Joe Avento • Jun 15, 2020 at 11:15 PM

JOHNSON CITY — Monday was the first day East Tennessee State student-athletes were allowed back on campus for voluntary workouts after spending the past few months working out wherever and however they could.

During the school’s Virtual Gametime Tour on Monday night, ETSU football coach Randy Sanders said getting the athletes back on campus, even in limited numbers, was the safest alternative.

“Obviously, their health and their safety’s number one today and that’s what our first concern is,” Sanders said.

He said he was happy to finally be able to open the weight room to his players and other ETSU athletes for the first time since early March.

“Then we can know what’s safe,” Sanders said. “We can know it’s a good environment to be working out in and you know you’re not sneaking in the back room of some gym somewhere that’s supposed to be locked up, that hasn’t been cleaned in two months, and you don’t really know who’s working out there.

“So bringing them back and having them on campus, to me just, it’s the safest thing for them. I wish we had 70 or 80 guys that were here in Johnson City right now that were able to do it. We have a decent number — not huge — but we have a decent number of guys.”


ETSU revealed a few future football opponents Monday, announcing games at Mississippi State (2022), North Carolina (2026) and Liberty (2023 and 2025). The North Carolina game was supposed to be in 2022 but the Tar Heels asked to have it moved back.

ETSU is scheduled to play at Georgia this season.

Sanders said in addition to the athletic department making money, games against FBS teams are memorable for everyone connected with the program.

“I think it’s a great experience for our players and it’s fun for the fans,” he said. “It’s obviously a lot more fun when we’re competitive in the games, but it’s a good measuring stick for the guys to let them see exactly where they're at. It’s a great measuring stick for us as coaches to see what we need to work on, because when you play an opponent like Georgia this year or Vanderbilt last year, Appalachian State or North Carolina, Mississippi State, whatever your weaknesses are, they’ll get exposed.”


Cade Weldon, who was the odds-on favorite to be the Bucs’ starting quarterback last year after transferring from Miami, missed the season after undergoing shoulder surgery for an injury suffered in practice.

He’s back to full strength, but Sanders says having spring practice canceled was a blow to Weldon’s development.
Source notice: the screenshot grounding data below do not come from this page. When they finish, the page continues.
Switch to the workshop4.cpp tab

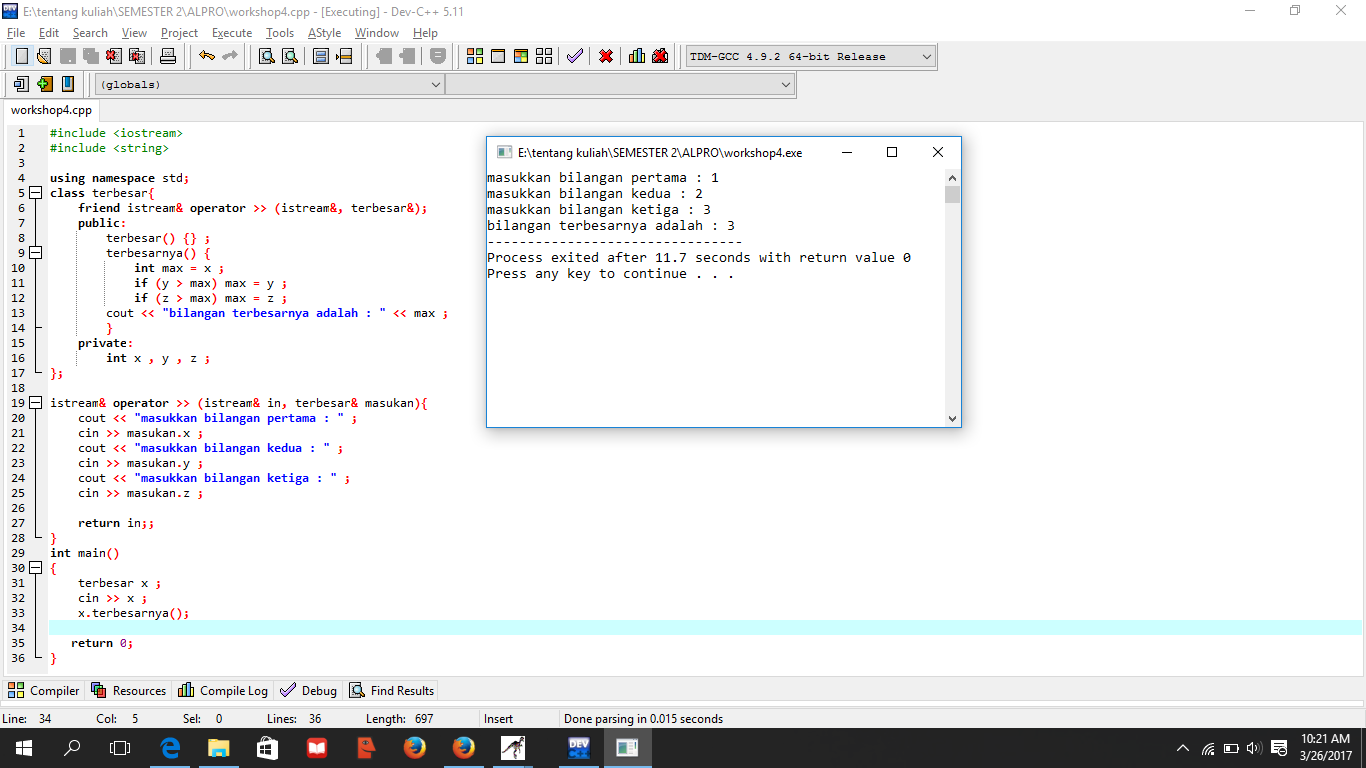(50, 110)
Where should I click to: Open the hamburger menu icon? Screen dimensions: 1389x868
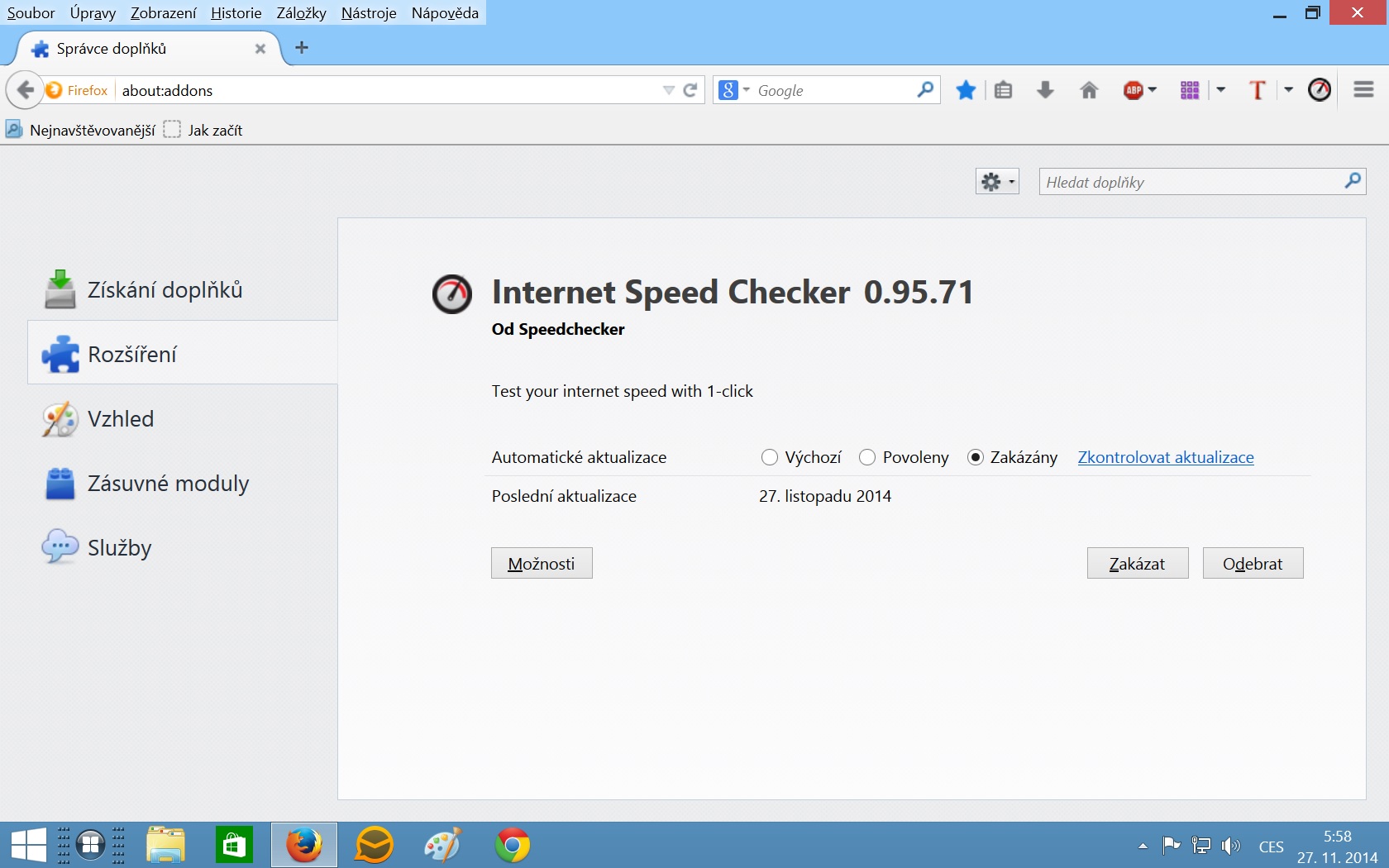click(x=1364, y=89)
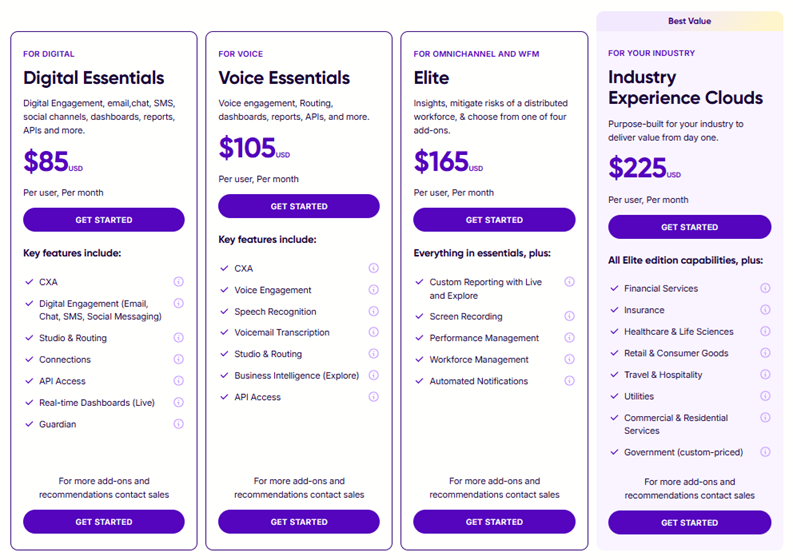Open info icon next to Connections
793x560 pixels.
(179, 359)
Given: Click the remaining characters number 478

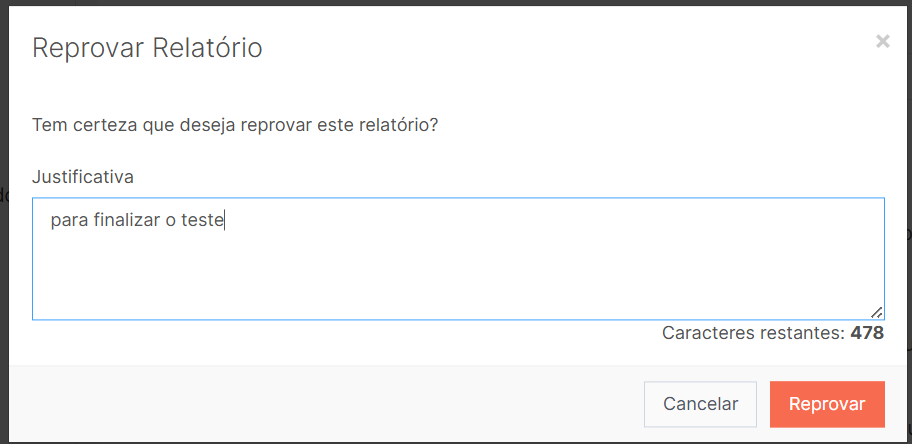Looking at the screenshot, I should [867, 333].
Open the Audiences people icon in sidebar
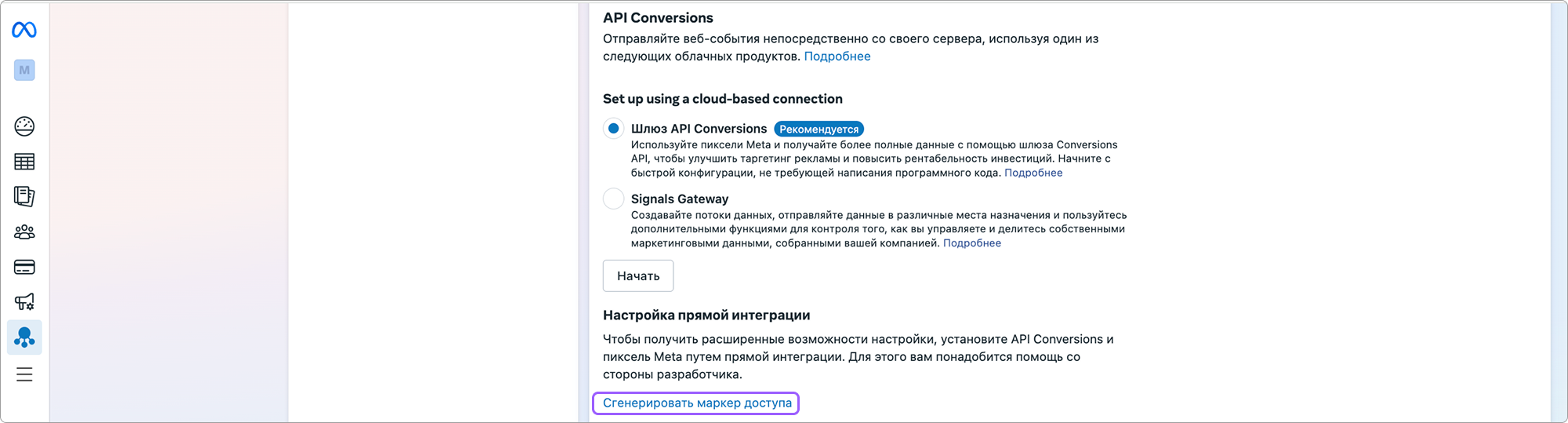 (24, 232)
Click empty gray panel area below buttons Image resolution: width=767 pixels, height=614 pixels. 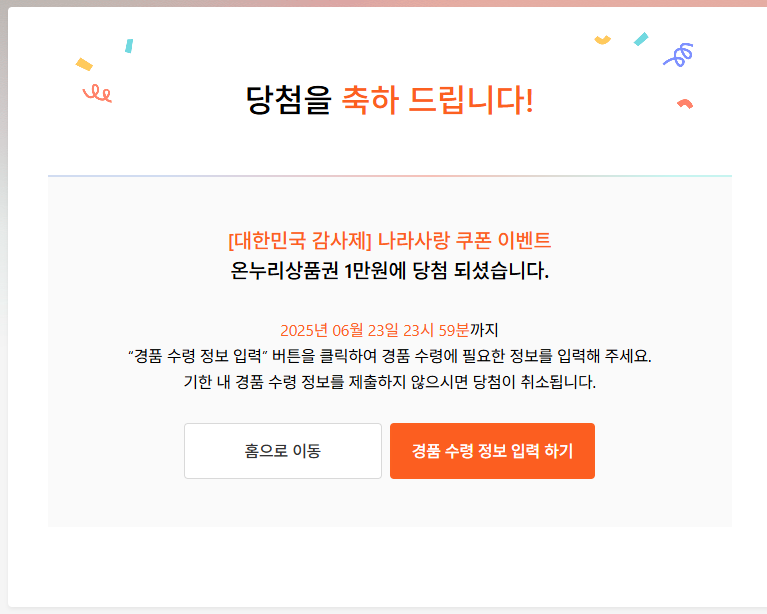[x=389, y=503]
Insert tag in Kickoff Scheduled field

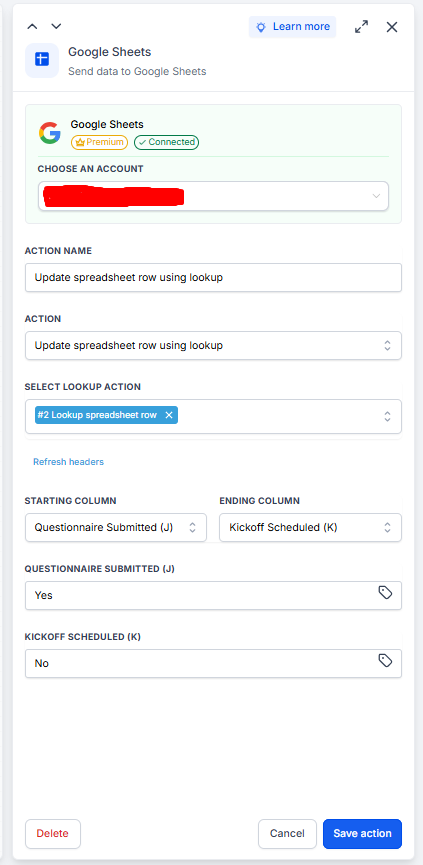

“One of the things that we needed most in spring practice was to get Cade out there and get him back to playing,” Sanders said. “We needed to get Cade back on the field to see, number one, how healthy he was and to make sure he was healthy and ready to go. Number two, to see exactly where he was in understanding the offense, and number three, just to get him back out

there playing football and understanding that just because he got hurt one time didn’t mean he’s

going to get hurt again if he got hit.”


With so much uncertainty surrounding college athletics because of the coronavirus pandemic, Sanders says he holds one hope for the fall.

“All I know is I hope we play college football because football is as American as it gets,” he said. “I know we’ve missed the NBA. We’ve missed Major League Baseball. We’ve missed a number of things, but you’ve got the PGA back playing now.

“Hopefully by August or September, we'll be able to get out there and play football and hopefully we’ll play a 12 -game schedule. If it ends up being 10 games or nine games or eight games, whatever it is, if it’s not a full schedule, it will not be quite the same. But I think we need football on the field and we need to get back to as close to normal as possible.”